L'île de Silicium, poubelle technologique du monde moderne, concentre des tonnes de composés électroniques venant du monde entier. Les îliens ainsi que de nombreux migrants, tel Xiaomi, vivent de ces déchets, démontant, désassemblant ceux-ci pour en extraire les différents métaux et plastiques qui les composent. Loin de toutes normes environnementales, l'eau, les sols, et l'air de l'île sont hyper-pollués, rendant les conditions de travail tout simplement inhumaines.

Sur cette île, trois familles, trois clans, se partagent et se disputent le territoire et la gestion des déchets, manne financière pour toute une population. Quand Scott Brandle, un américain, arrive sur l'île avec un projet "vert" : installer une usine automatisée de traitement des déchets, promettant un recyclage plus propre et plus efficace, engendrant moins de pollution et moins d'exploitation humaine, les tensions déjà vives sur l'île ne font que s'accroitre. D'autant plus que l'Etat chinois et l'économie locale ne peuvent se satisfaire de l'implantation sans contrepartie d'une usine américaine sur leur territoire.

L'île de Silicium est un thriller dystopique, cyberpunk et écologique. Chen Qiufan s'est inspiré de la décharge de Guiyu, où se trouve le plus grand centre de recyclage de déchets électroniques du monde, pour nous délivrer son histoire. Il est l'un des premiers auteurs à parler de ce nouveau désastre écologique lié à l'utilisation massive des composés électroniques et de la difficulté à les recycler. 

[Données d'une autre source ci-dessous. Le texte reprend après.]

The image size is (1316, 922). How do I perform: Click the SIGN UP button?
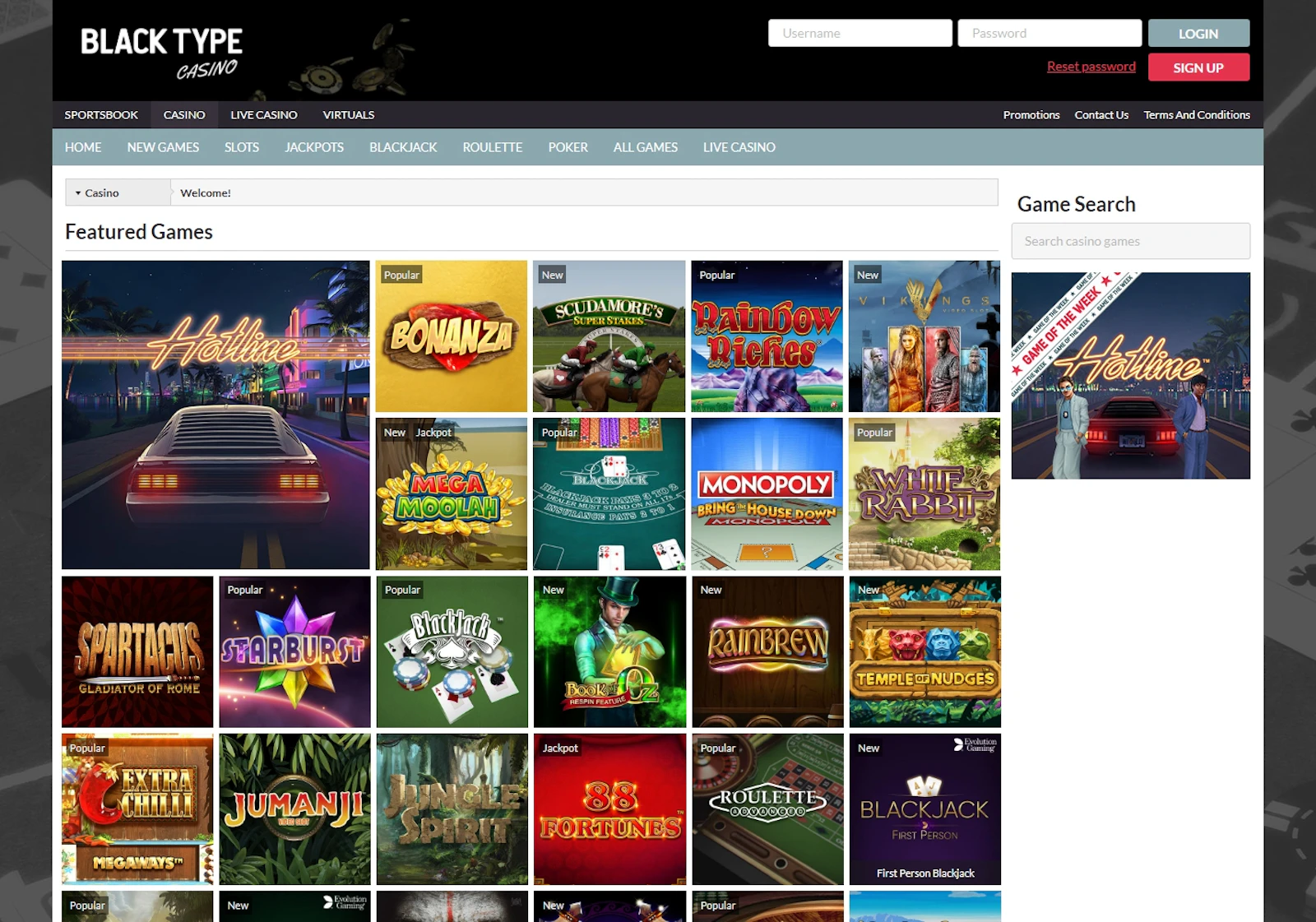point(1198,67)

Outre l'aspect écologique et le cri d'alarme poussé par l'auteur, le roman met en lumière la dualité de la Chine d'aujourd'hui, à la fois enfermée dans sa culture et ses croyances ancestrales tout en étant pragmatique et moderne quand il le faut. Cette ambivalence est également ressentie dans sa relation aux occidentaux, essayant de minimiser les échanges pour sauvegarder son indépendance, tout en les augmentant pour faire tourner l'économie chinoise. 

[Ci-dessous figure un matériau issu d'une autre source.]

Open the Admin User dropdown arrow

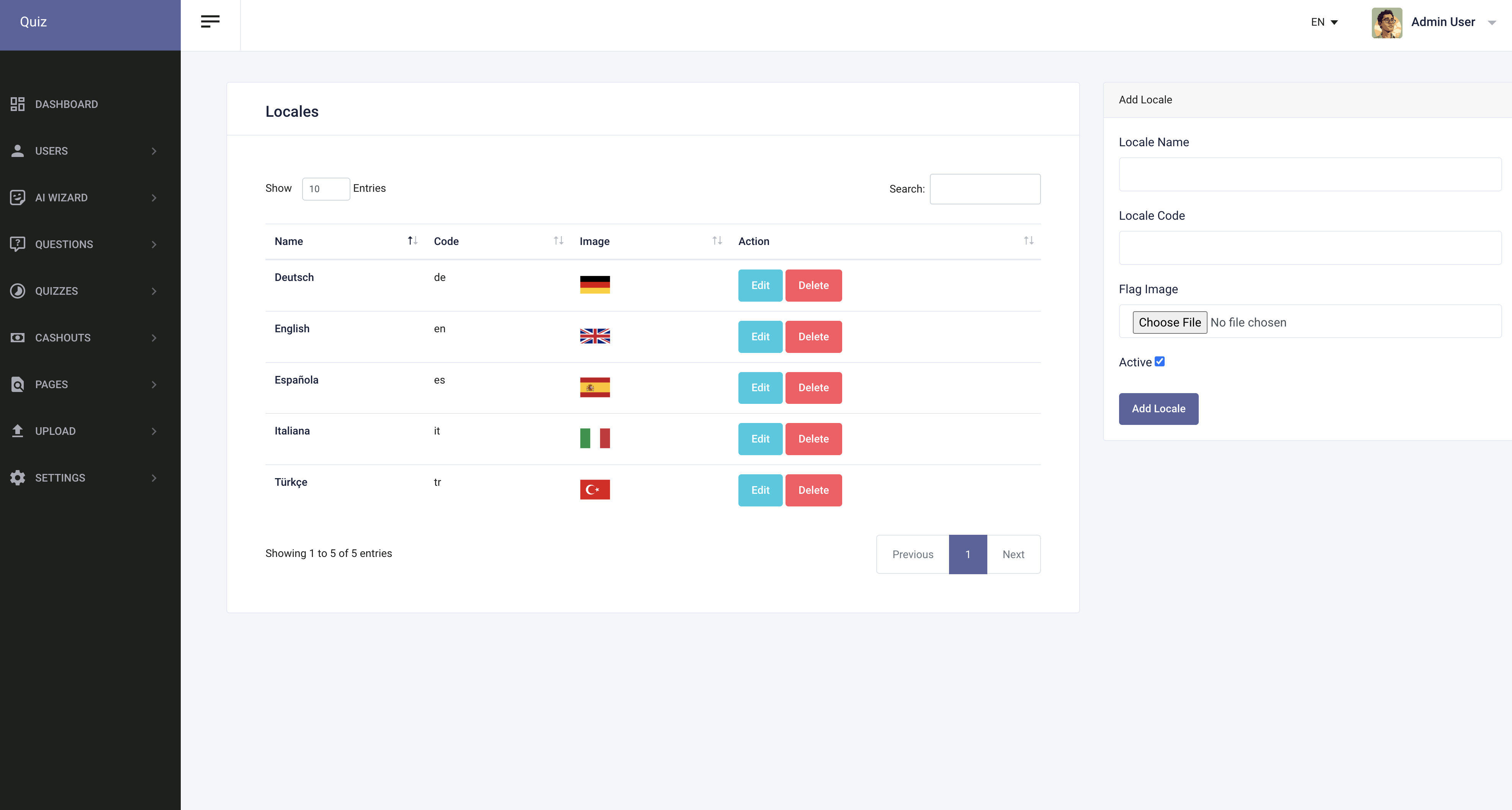[x=1491, y=23]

Chen Qiufan est également très critique envers une Chine à deux vitesses entre les riches au pouvoir et les pauvres au labeur, dénonçant l'exploitation de ses concitoyens et des migrants, pointant un racisme institutionnalisé. Le besoin d'une plus grande liberté ressort de ses écrits et un parfum si ce n'est de révolution mais de changement au sein des nouvelles générations se fait également sentir. Mais l'auteur est surtout très acerbe envers les occidentaux et plus particulièrement les américains, ces arrivistes outranciers qui ne respectent rien.

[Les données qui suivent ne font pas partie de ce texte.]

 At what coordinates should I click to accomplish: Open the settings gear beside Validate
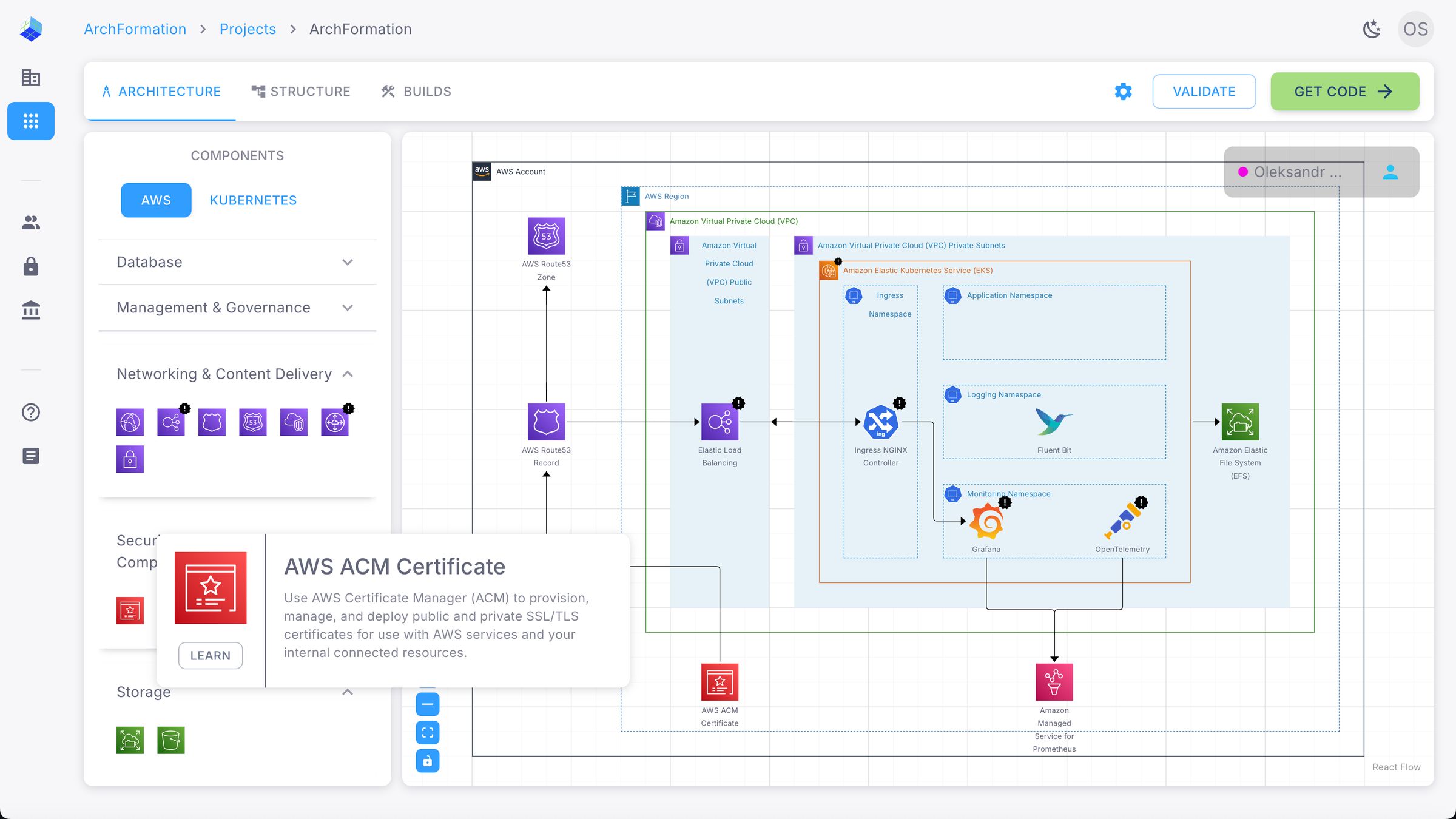1123,91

Après un début plutôt lent où l'auteur présente quelques-uns de ses personnages, l'histoire s'accélère, devient plus addictive mais également plus confuse. Les sauts d'un personnage à l'autre, d'une scène à l'autre sans lien clair, tout comme de trop longues descriptions sans relief, nuisent à l'immersion.

Avec L'Île de Silicum, Chen Qiufan nous présente une Chine en pleine mutation et une Terre au bord d'un nouveau désastre écologique. Ce roman vaut pour la découverte d'une nouvelle plume chinoise et d'un point de vue non occidental sur une crise environnementale majeure à venir mais également pour la découverte d'un pays, de ses coutumes et de certains de ses travers. 




Commentaires

  1. Intéressant tout ça, merci pour la découverte :)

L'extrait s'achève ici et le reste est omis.